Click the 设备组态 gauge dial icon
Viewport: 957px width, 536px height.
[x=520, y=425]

* * *

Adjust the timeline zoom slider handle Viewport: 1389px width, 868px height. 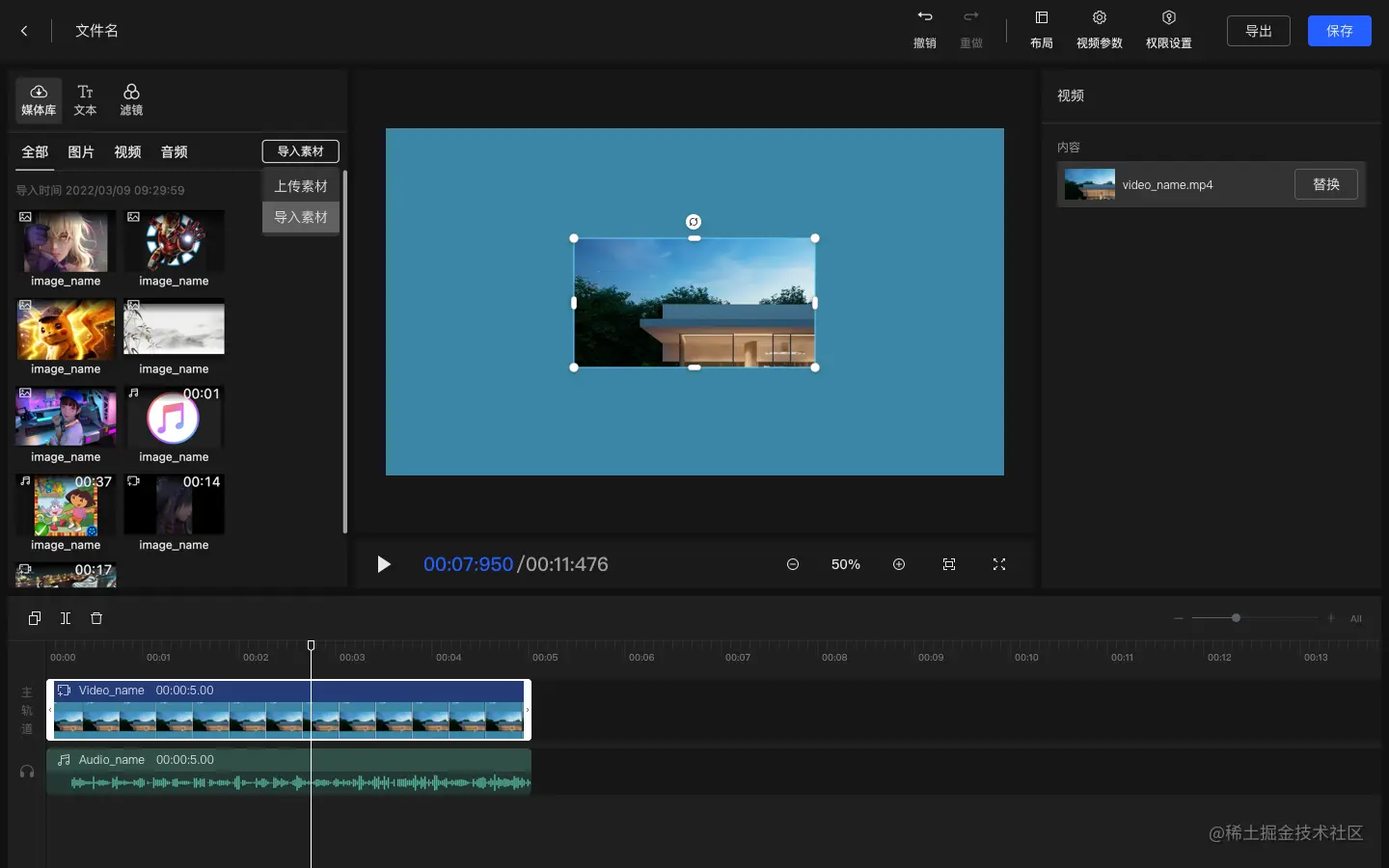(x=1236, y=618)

==

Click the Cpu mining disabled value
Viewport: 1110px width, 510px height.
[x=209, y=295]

> **Your task**
Reproduce only the material from the line with "Click the 设备组态 gauge dial icon" to the line with "[x=520, y=425]", with "gauge dial" swapped for "meter dial" and everything else unchanged.

> **Answer to the exercise**
Click the 设备组态 meter dial icon
Viewport: 957px width, 536px height.
[x=520, y=425]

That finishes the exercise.